Killing Zarqawi didn’t come near to ending the war because al Qaeda was never the only, or even the main, arm of the Sunni resistance. By the time Zarqawi was killed, he was first among equals in a shifting coalition of anti-American Sunni militia groups. And when Zarqawi succeeded in provoking an overwhelming Shiite reaction after the al-Askariya bombing, he achieved his ultimate strategic goal of making Iraq ungovernable through the U.S.-guided democratic political process. It was tempting to think that the Iraqi people would be grateful we had freed them of their brutal dictator and that democracy and the promise of a brighter future would overwhelm their bitterness and tribalism, but such hopeful dreams “misoverestimated” the Iraqi people.
U.S. grand strategy in Iraq, in its obsession with Zarqawi and al Qaeda, never confronted the messy religious and ethnic political and paramilitary realities of the country. President George W. Bush, Vice President Dick Cheney, and Defense Secretary Donald Rumsfeld remained convinced that once Zarqawi was hunted down and killed and al Qaeda’s operational command structure was smashed, then the Sunni insurgency would evaporate and peaceful, democratic political processes would at last triumph in Iraq.
But it did not happen that way.
Why the surge couldn’t tame Baghdad
There were many reasons why the much heralded 2007 “surge” of U.S. troops in Iraq, focused on Baghdad, could never have worked.
During the first few months of the surge, militia killings in Baghdad fell significantly. But at the same time, Baghdad fell ever more tightly under the control of a web of violent Shiite militias while the Shiite-dominated national government was simultaneously powerless to stop it and passively complicit in the process. And in the summer of 2007, even as violence was dropping rapidly in Anbar Province, it was rising again to its old levels in Baghdad.
The surge also demonstrated the futility of those armchair strategists and “warrior” pundits and politicians back in the United States who had talked so glibly about “unleashing” the U.S. armed forces to bring security to Baghdad.
For neither the American armed forces nor the ramshackle Iraqi parliamentary-democratic system that U.S. authorities imposed on Iraq could bring peace, prosperity, security, or basic guaranteed daily services to the Iraqi capital. For these services, the people of Baghdad in 2006 and 2007 came to rely on their neighborhood militias. Like the mafia in crime-ridden cities of old, the Shiite militias became the real government of the Iraqi capital.

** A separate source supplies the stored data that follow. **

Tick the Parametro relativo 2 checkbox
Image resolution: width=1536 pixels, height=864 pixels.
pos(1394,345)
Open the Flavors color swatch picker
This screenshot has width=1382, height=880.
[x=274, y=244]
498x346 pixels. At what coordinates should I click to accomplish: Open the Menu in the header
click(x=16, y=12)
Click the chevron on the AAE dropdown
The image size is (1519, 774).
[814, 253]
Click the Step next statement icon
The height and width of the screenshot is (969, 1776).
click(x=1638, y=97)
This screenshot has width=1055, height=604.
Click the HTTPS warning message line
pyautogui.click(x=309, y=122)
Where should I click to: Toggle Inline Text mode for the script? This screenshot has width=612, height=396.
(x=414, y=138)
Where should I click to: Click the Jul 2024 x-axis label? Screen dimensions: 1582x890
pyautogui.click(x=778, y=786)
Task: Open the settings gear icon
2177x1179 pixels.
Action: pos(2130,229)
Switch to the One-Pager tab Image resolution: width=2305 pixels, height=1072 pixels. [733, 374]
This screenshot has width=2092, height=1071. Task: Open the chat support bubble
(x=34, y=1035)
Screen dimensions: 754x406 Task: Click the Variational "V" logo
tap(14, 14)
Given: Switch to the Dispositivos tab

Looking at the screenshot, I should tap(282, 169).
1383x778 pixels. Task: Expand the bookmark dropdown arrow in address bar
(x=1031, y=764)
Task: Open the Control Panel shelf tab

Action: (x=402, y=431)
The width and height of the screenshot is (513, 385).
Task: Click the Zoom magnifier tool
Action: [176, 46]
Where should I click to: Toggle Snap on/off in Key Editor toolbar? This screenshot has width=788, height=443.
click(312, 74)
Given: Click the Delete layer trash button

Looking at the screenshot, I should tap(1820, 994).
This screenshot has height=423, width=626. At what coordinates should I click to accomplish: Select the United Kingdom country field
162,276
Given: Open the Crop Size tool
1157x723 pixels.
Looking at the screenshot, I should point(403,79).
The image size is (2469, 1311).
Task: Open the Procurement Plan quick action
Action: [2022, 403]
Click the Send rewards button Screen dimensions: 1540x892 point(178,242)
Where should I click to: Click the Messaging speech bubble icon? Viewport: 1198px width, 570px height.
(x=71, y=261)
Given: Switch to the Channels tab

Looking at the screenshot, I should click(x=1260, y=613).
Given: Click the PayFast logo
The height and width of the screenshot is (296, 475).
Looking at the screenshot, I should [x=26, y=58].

And when militia forces are deeply rooted in their own local community strongholds and are seen by enough of their inhabitants as the community’s defenders, war against them is seen as war against the entire community.
That is the nightmare scenario U.S. armed forces were facing in Baghdad in the closing months of 2007 when forced to fight a campaign of annihilation or repression against the dominant Shiite militias in Baghdad.
In theory, by busting up militias, U.S. soldiers would be carrying out the work of the democratic government of Iraq, and thus doing the people’s will. In the people’s eyes, however, a foreign occupying force was warring against the only institutions holding their communities together.
The more U.S. firepower and military force used against the militias—and the more civilian casualties concomitantly inflicted—the more the Shiite population of Baghdad would become bitterly opposed to the U.S. presence. As the conflict escalated, U.S military forces would become embattled and besieged. The Iraqi government—a government in little more than name—at best would try to help ineffectually, and at worst could easily become a conduit for intelligence and sabotage on behalf of the Shiite militias.
The U.S. Army historically has had little experience of the complexities, viciousness, and enormous casualties that full-scale street fighting in an urban environment can generate. Americans should pray they never have to learn.